Hamilton’s goal was strengthening the Union and making possible the survival of the new nation not refutation of Adam Smith.

Hamilton undertook an extensive and in depth study of the US economy and received reports from all over the nation as a part of that, the first such attempt ever made. Of course, that data was not IN THE REPORT. What a ridiculous idea that would have been.

Treasury records doubtless suffered from having our capital in three different places AND being burned down. But the fact remains that our greatest secretary of the treasury and one of the other greatest, Hamilton and Gallatin were in charge for much of the “dark age” you referenced. It is hardly surprising or scandalous that a new nation would have gaps in its records.

Hong Kong was not a nation but was, as I said, a COLONY. Just as we had COLONIES on our doorstep which Hamilton had to consider indeed we were surrounded by them. France’s plan to send an army to Louisiana was destroyed by the yellow fever which decimated it attempting to put down the slave revolt in Haiti. It was only after that that Napoleon gave up on his intention to re-establish France’s new world empire and decided to dump Louisiana so that the US would have to fight Britain for it not France. We faced a hostile and VERY dynamic world power not like the essentially defense-minded China facing Hong Kong, which was after all Chinese territory.


821 posted on 09/21/2010 10:59:50 AM PDT by arrogantsob
[ Post Reply | Private Reply | To 816 | View Replies ]


To: arrogantsob
Obviously Hamilton understood the relation between the quantity of specie and the health of the domestic economy.

Obviously he did not. Otherwise he would not have openly espoused policies intended to hoard specie ala mercantilism. As to the "virtue" of debt, just wondering. Have you seen where Hamilton's little "gift" stands today?

Hamilton’s goal was strengthening the Union and making possible the survival of the new nation not refutation of Adam Smith.

Except...

1. His policies did not "strengthen" the nation - they sowed the seeds of sectional discord over the tariff issue, which continued to be a source of irritation for the next 150+ years, and

2. Early drafts of the reports in Tench Coxe's papers conclusively prove that he was indeed going after Smith.

Oh, and there's also this:

3. Even if we assume Hamilton wanted to strengthen the union, protectionism doesn't work so he picked a bad policy to do it.

Hamilton undertook an extensive and in depth study of the US economy and received reports from all over the nation as a part of that, the first such attempt ever made.
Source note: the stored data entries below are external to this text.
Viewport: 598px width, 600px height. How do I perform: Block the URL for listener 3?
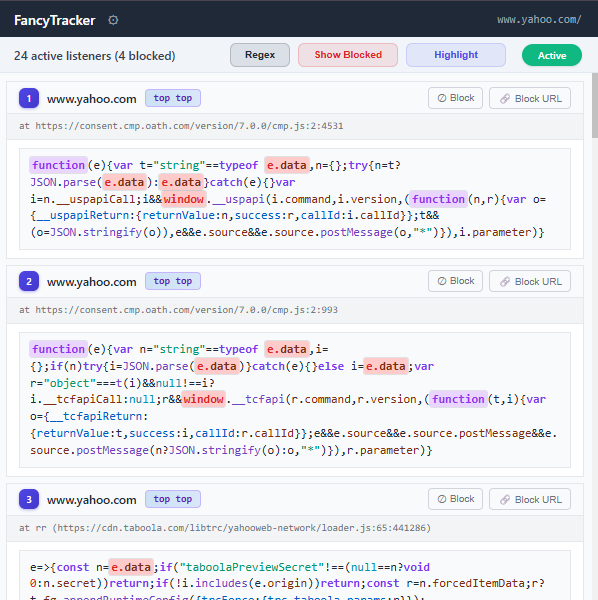530,499
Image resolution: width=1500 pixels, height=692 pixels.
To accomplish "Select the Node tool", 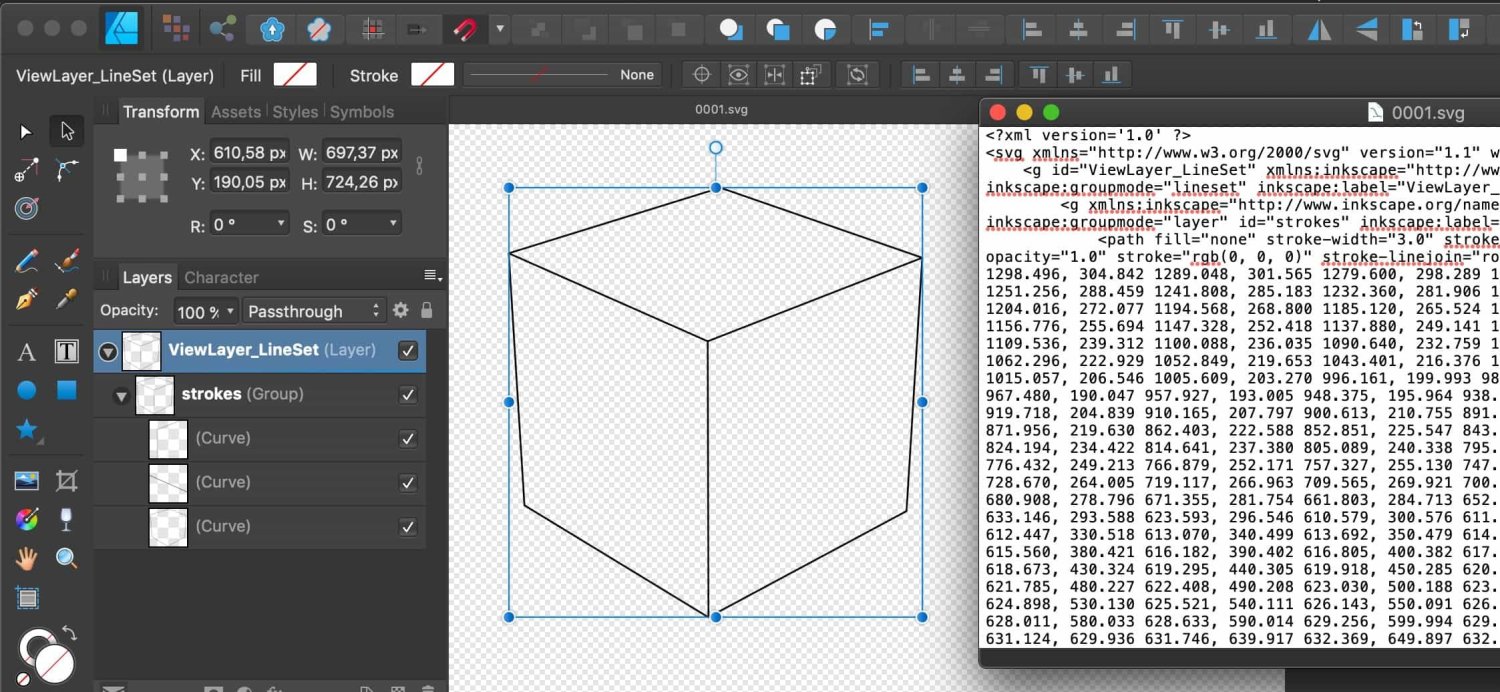I will click(x=66, y=130).
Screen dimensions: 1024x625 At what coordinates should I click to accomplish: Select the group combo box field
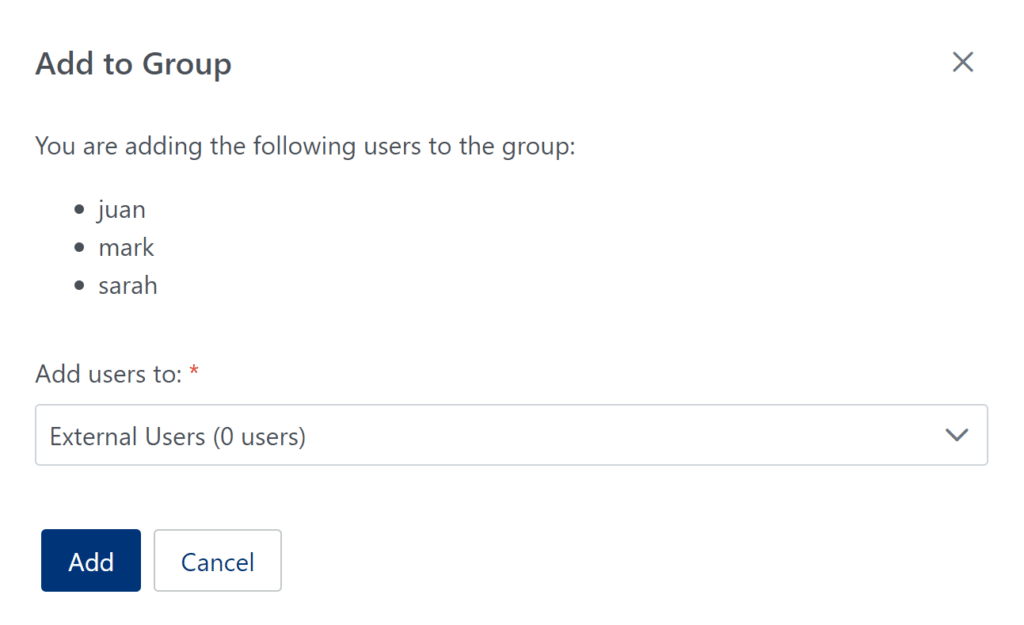(511, 435)
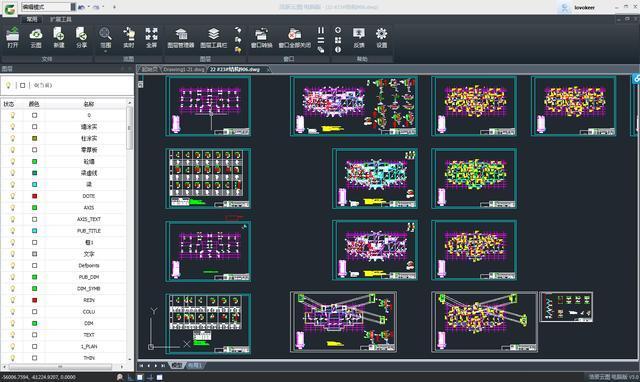Switch to the 扩展工具 ribbon tab

pyautogui.click(x=61, y=19)
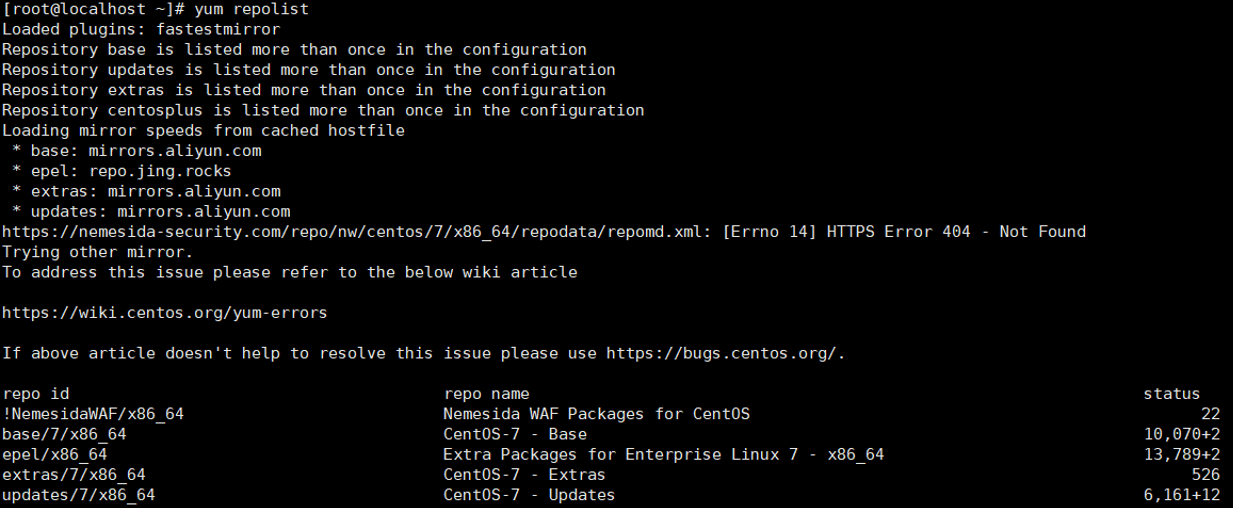The width and height of the screenshot is (1233, 508).
Task: Click the 'Nemesida WAF Packages for CentOS' name
Action: (x=596, y=414)
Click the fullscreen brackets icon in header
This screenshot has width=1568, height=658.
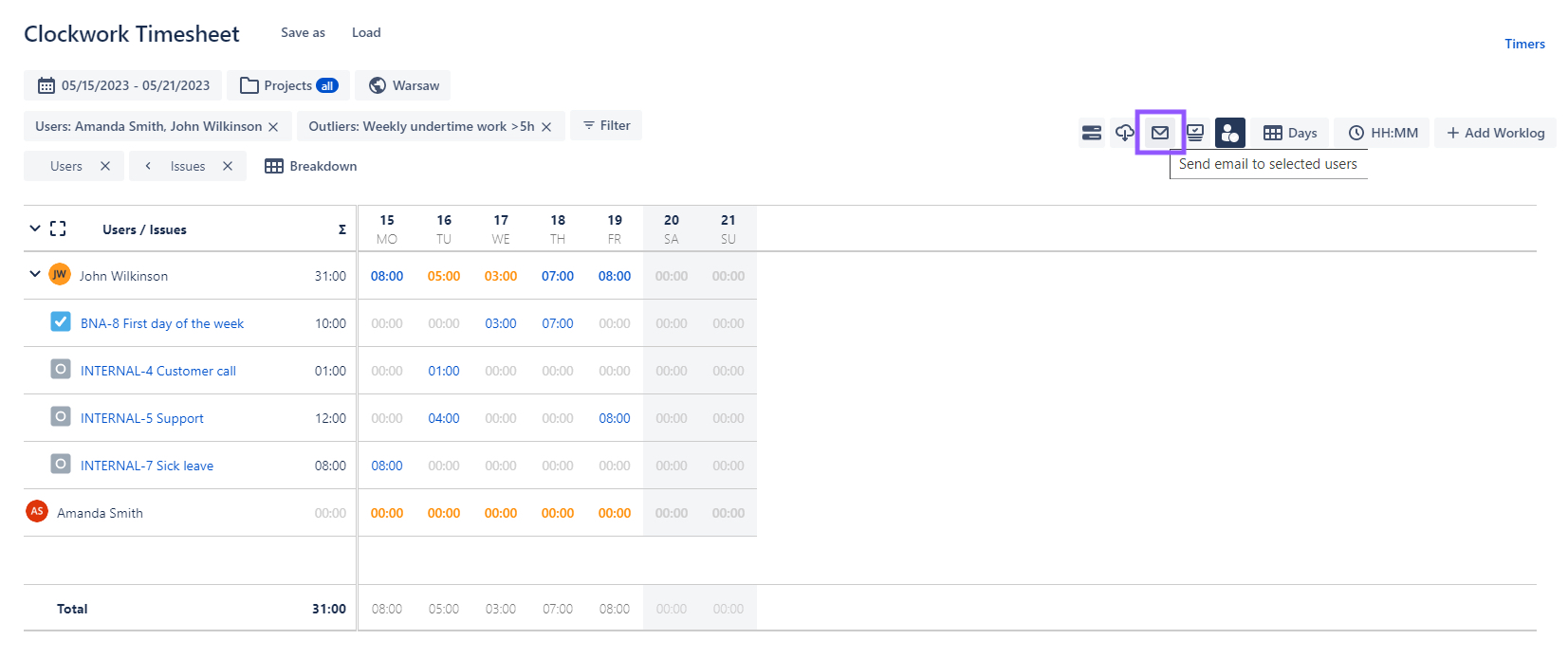[x=58, y=228]
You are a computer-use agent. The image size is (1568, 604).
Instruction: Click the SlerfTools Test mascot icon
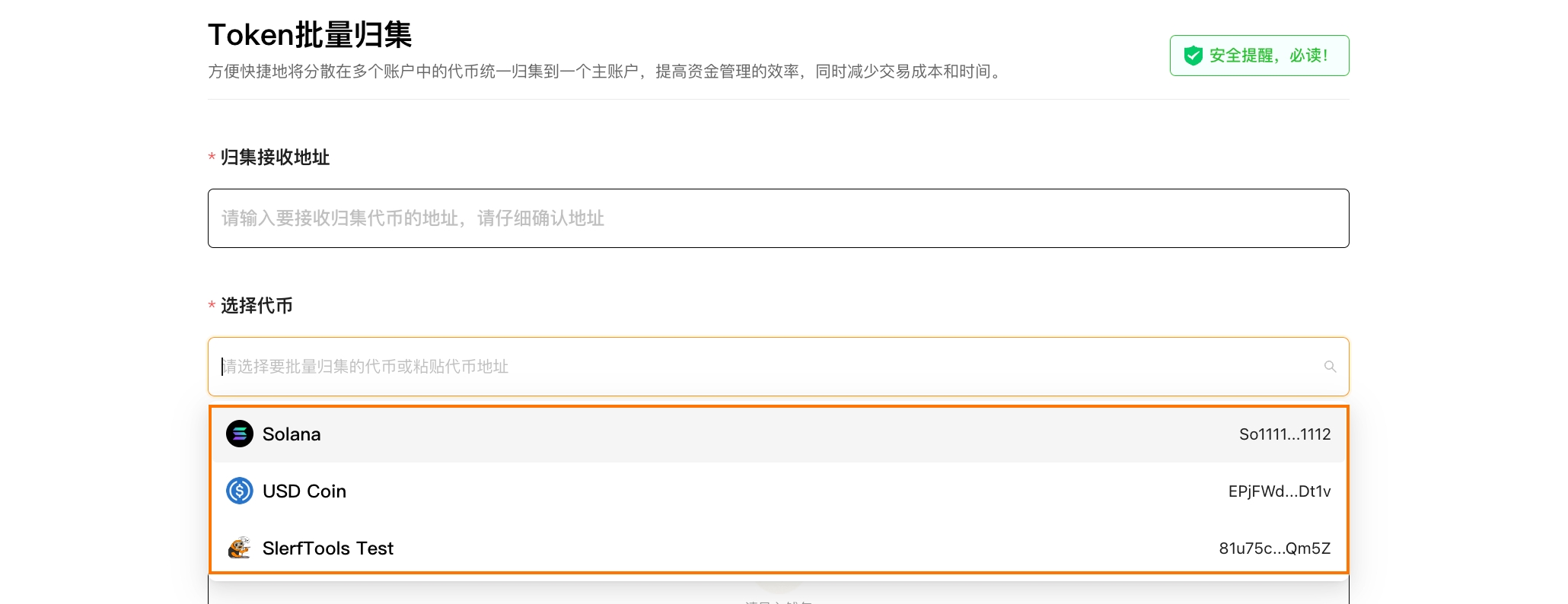click(x=240, y=548)
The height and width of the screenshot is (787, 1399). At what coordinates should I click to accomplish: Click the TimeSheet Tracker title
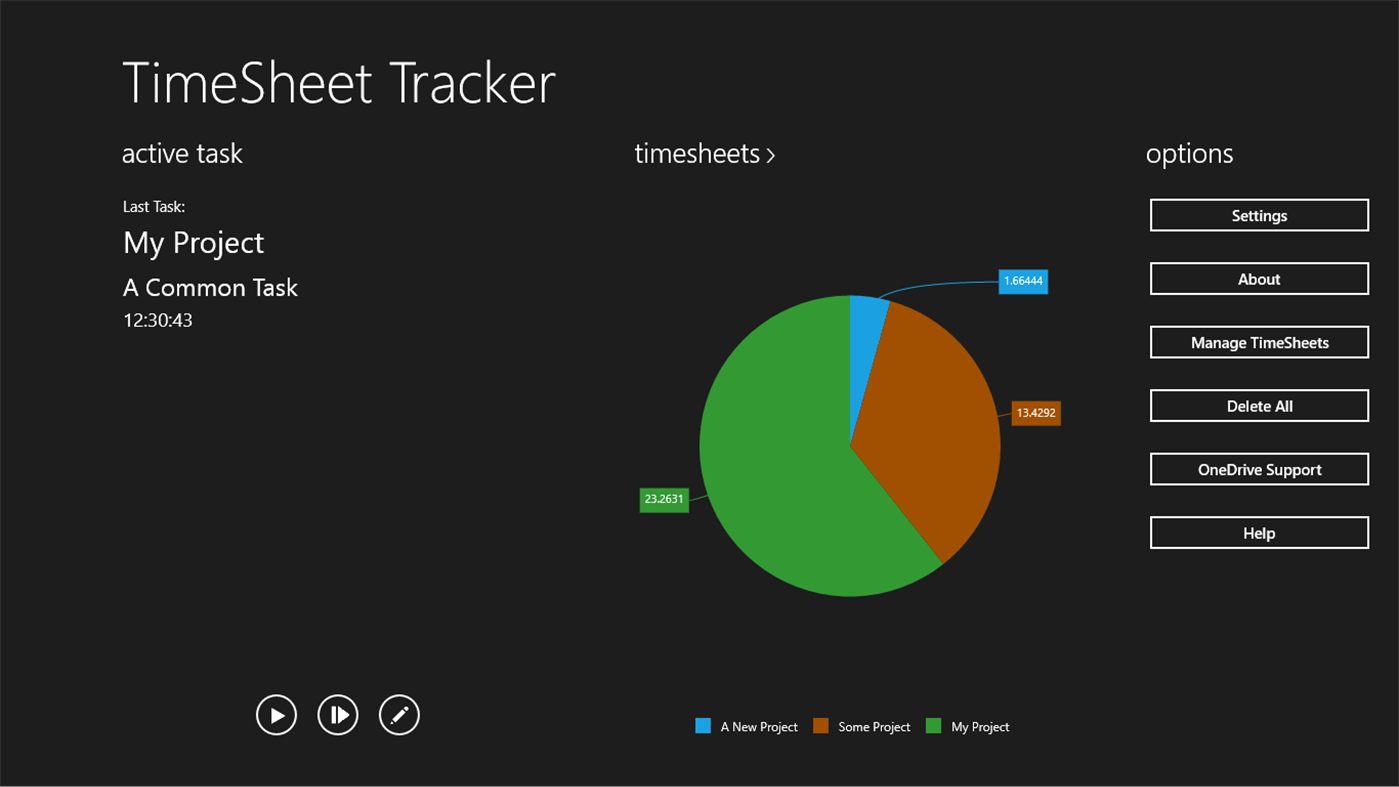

False. Lord Sheffield, a member of the British Parliament, published the first comprehensive report of the new United States' economy in 1784. It had more statistical data on the state of American commerce on a single attached foldout chart than all of Hamilton's data-void Treasury reports combined.

Of course, that data was not IN THE REPORT. What a ridiculous idea that would have been.

Why not include it? Almost all of Hamilton's successors did. In fact, the Treasury Department has published a report on "Commerce and Navigation" detailing every last penny of every last good to clear the American border in every year from 1821 to the present. And they sent them sporadically from 1816-1820. The same type of stats were also kept by Parliament up until 1781, and then by the states that had individual state tariffs under the Articles of Confederation from 1781-1789. That leaves one huge gap from 1790-1820 - the "dark age" of statistical data for the early United States. And it began under Alexander Hamilton.

Besides, if Hamilton collected all the data you claim, then WHERE THE HELL IS IT? Historians would love to get their hands on that sort of thing. And don't give me the old "they were moving capitals" excuse. Tench Coxe's rough drafts of Hamilton's rough draft of the final draft of the Reports on Credit and Manufactures survived all those moves just fine and dandy. So did all the records of Congress.

No, the real answer is we don't have complete data for those years because Hamilton never assembled it. And neither did he make any thorough and grandiose "first-ever" economic analysis of the brand new United States seeing as (1) Sheffield beat him to the punch on that by at least 6 years, and (2) if it was ever done, it is nowhere to be found in any of his published reports and no other record of it exists!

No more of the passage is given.